X-ray images show the impact of coronavirus on victim's lungs

Yesterday, a report from the World Health Organization yesterday confirmed that the global COVID-19 outbreak is now being officially recognized as a pandemic:

"WHO has been assessing this outbreak around the clock and we are deeply concerned both by the alarming levels of spread and severity, and by the alarming levels of inaction.

"We have therefore made the assessment that COVID-19 can be characterized as a pandemic.

"Pandemic is not a word to use lightly or carelessly.
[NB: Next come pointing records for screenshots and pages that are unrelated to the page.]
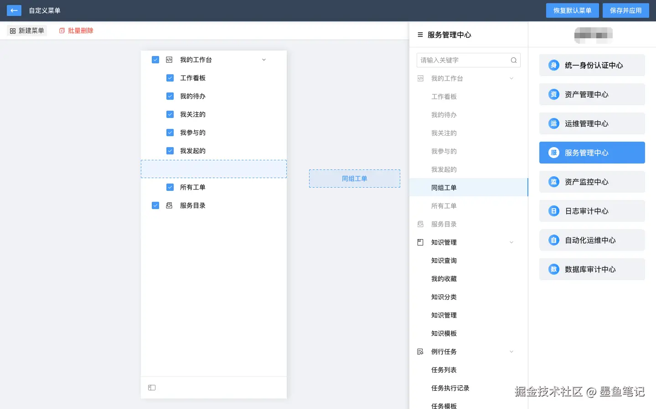Click the 保存并应用 button
The image size is (656, 409).
tap(625, 10)
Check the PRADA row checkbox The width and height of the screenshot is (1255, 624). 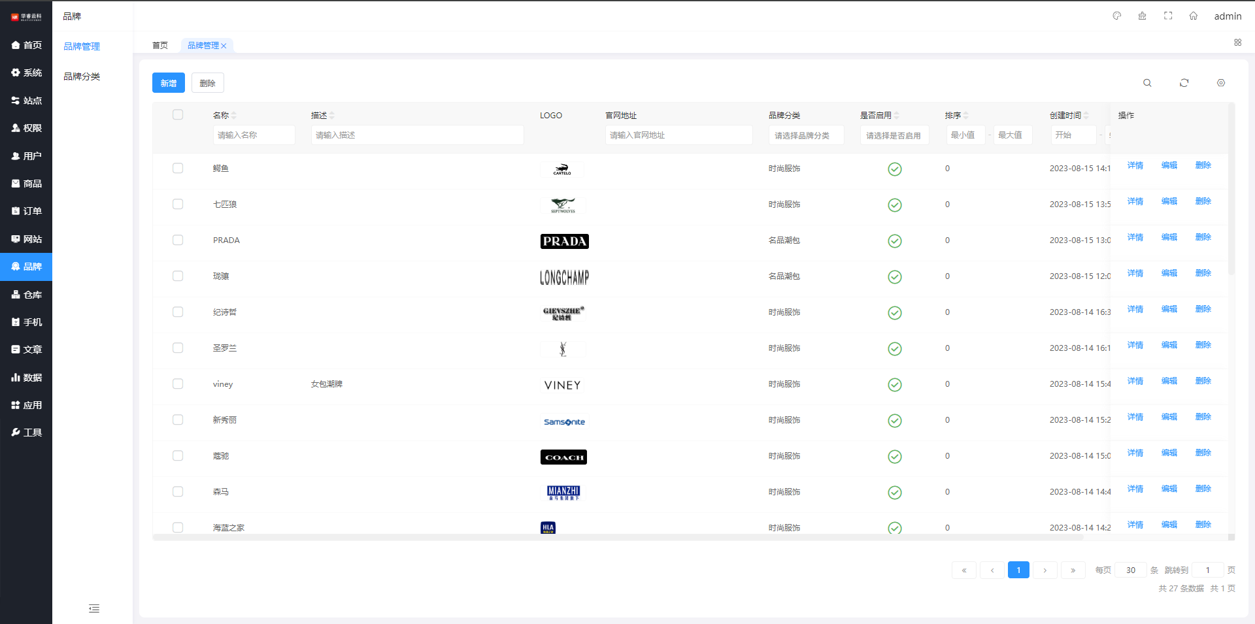pyautogui.click(x=178, y=240)
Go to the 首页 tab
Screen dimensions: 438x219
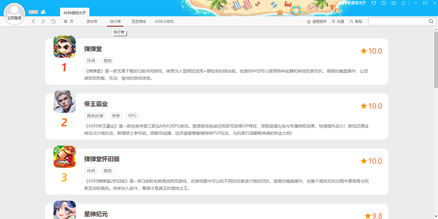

It is a word that, if misused, can cause unreasonable fear, or unjustified acceptance that the fight is over, leading to unnecessary suffering and death."

Man speaks out about his experiences with coronavirus, including the symptoms you should look out for:

As of yesterday's report, there have now been more than 118,000 confirmed cases of COVID-19 across 114 countries, and 4,291 people have lost their lives.

Now x-ray scans released by the Radiological Society of North America have shown the impact the disease had of a Chinese man, 44, who died from coronavirus.

Per the Daily Mail, the scans show white patches in the lower corners of the patient's lungs, which indicates what radiologists refer to as "ground glass opacity" - the partial filling of air spaces.

Credit: Radiological Society of North America

These abnormalities are similar to those found in patients suffering from SARS (severe acute respiratory syndrome) and MERS (Middle East respiratory syndrome).

The scans proceed to show how the fluid in the spaces of the man's lungs became more pronounced over time - as evident when comparing image A to image F.

The patient reportedly worked at the Wuhan seafood market - believed to be the origin of the outbreak.

He was admitted to hospital on Christmas Day in 2019 after he had been suffering from a fever and cough for nearly two weeks. Doctors later diagnosed the man with pneumonia and acute respiratory distress syndrome.

Sadly, despite undergoing treatment, he passed away a week later.

The RSNA also shared CT scan images of a 54-year-old woman that present the same white patches. After displaying a fever, fatigue, and a cough, doctors later diagnosed the woman with pneumonia caused by COVID-19.